Just looking at the veins seems to be an appropriate result given the minimal effort I have to give to get this. So my question is, is it possible to train the algorithm in 3D (i.e. looking at all surrounding voxels) instead of training it on specific images. This would probably increase the computing time, but would benefit the labelling of harder to measure stacks. If you look at the mid-vein image above, there's a few interruptions in the vein in the middle. I don't know how to do this or how difficult it would be to implement it.

mattjenkins3 commented 6 years ago

I think Mason will want to weigh in on this as well, but we are considering several methods for post-processing of the predicted stack, to improve segmentation accuracy. One method would involve using an algorithm to build a 2d mesh over the surfaces of 3d objects like veins, thereby 'smoothing' the edges. Comparing the position of predicted voxels that fall inside and outside of the 2d mesh could then be used to 'correct' inaccurate predictions at boundaries such as those between vein/bundle sheath and mesophyll tissue. The misclassification of tape has been a persistent issue, and thanks for highlighting it here. As Mason pointed out in his email, segmenting the tape as a separate class might be a great way to avoid this issue, though it does not seem to have worked very well here. We are using a filter for distance from edge to help classify epidermis, but I've also noticed this method breaks down when leaf edges are not close to parallel with the image borders.

Any ideas for how we could train on a 3d dataset?

masonearles commented 6 years ago

Regarding the 'curvy leaf' issue. We could try adding another feature layer that takes into account the relative x and y coordinate positions, as opposed to just y-coordinate position that we're currently doing. This should be somewhat helpful if there is consistency in where the epidermis is located through the stack for a given x-y coordinate. Other than that, we could try breaking the image up into several parts with relatively straight epidermal boundaries, training, and then putting them back together. Again, this would work best if there's consistency in the epidermal position through the stack for a given x-y coordinate.

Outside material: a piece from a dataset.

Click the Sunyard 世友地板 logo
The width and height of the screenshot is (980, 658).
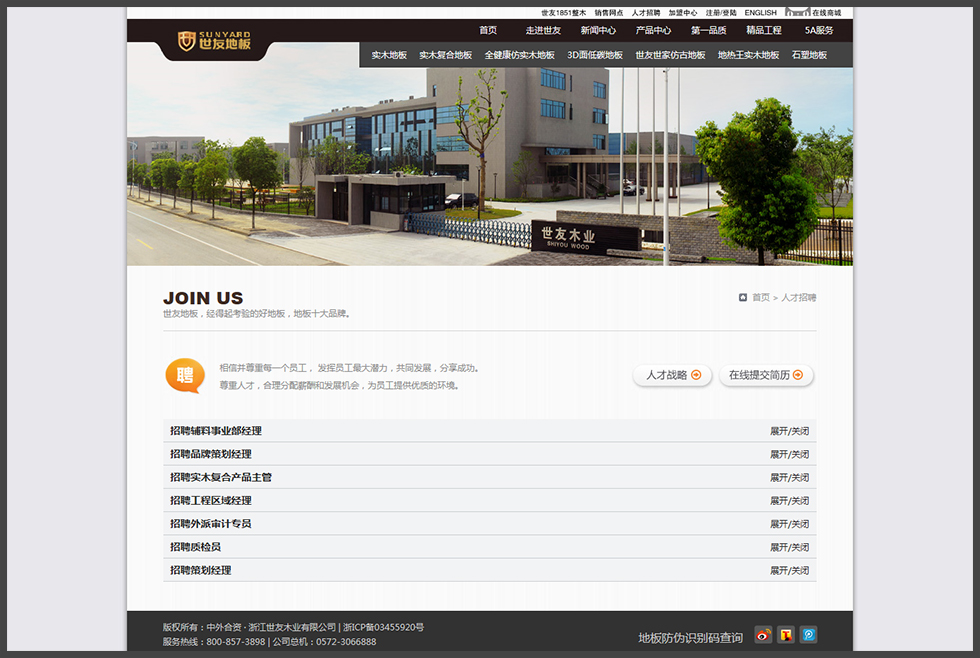point(214,41)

Regarding 3D training, I think this would end up being a very challenging, and probably more to the point, a very computationally expensive task. This is especially true if you are trying to train on all slices...plus, this would mean that you already have the entire leaf classified, right? Alternatively, you can derive new 2D feature layers using 3D information. For example, many 3D image filters result in a 2D representation that could be used as a single feature layer. The problem here is that as the convolution kernel dimension gets large enough to usefully capture the features of interest (say 20^3 voxels), the processing time becomes very long. It might be worth trying, but I'm not sure.

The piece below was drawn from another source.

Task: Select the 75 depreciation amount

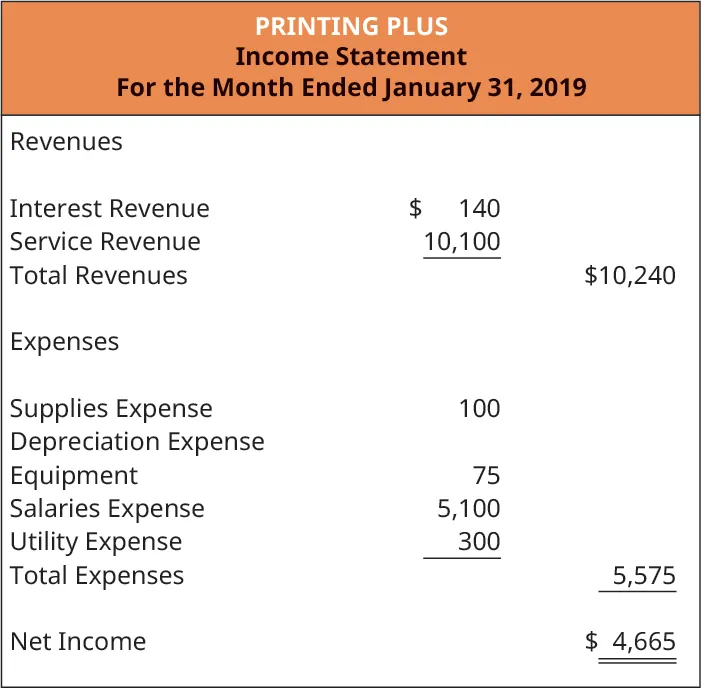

gtrancourt commented 6 years ago

Since I have no knowledge of how the algorithm works at the moment, I asked this naive question knowing that it would be computationally expensive. However, I don't think the whole leaf would have to be labelled, just sets of 3 slices so that the training can be done on the 6 right angle neighbouring voxels instead of 4 (if this is how the algorithm works).

But as you pointed out Mason, there should be consistency in the position of the epidermis, which I didn't know of. So, when writting the 'manual' to this algorithm (i.e. a apaper?), the pre-processing part will be important, including do's-and-don'ts. My case was probably a "let's think about it for a second" case. It would help if the algorithm would be slightly less sensitive to having angles and curvatures in the epidermis, but then again, the bottom epidermis was well identified. So the issue is which the tape and non-parallel top epidermis if I understand correctly.

I do like the idea of post-processing as a way to correct for "mistakes", such as air-filled vessels in the veins, and a smoothing out of the veins. The 2D-mesh seems a good idea. Also, maybe post-processing could correct for inconsistencies such as veins outside the leaf, or tape inside the leaf. That could probably be easily done by assigning some rules like 'tape should not be separated by air' or the like. The post-processing could actually be an independent function.

Anyway, my 2-cents for today!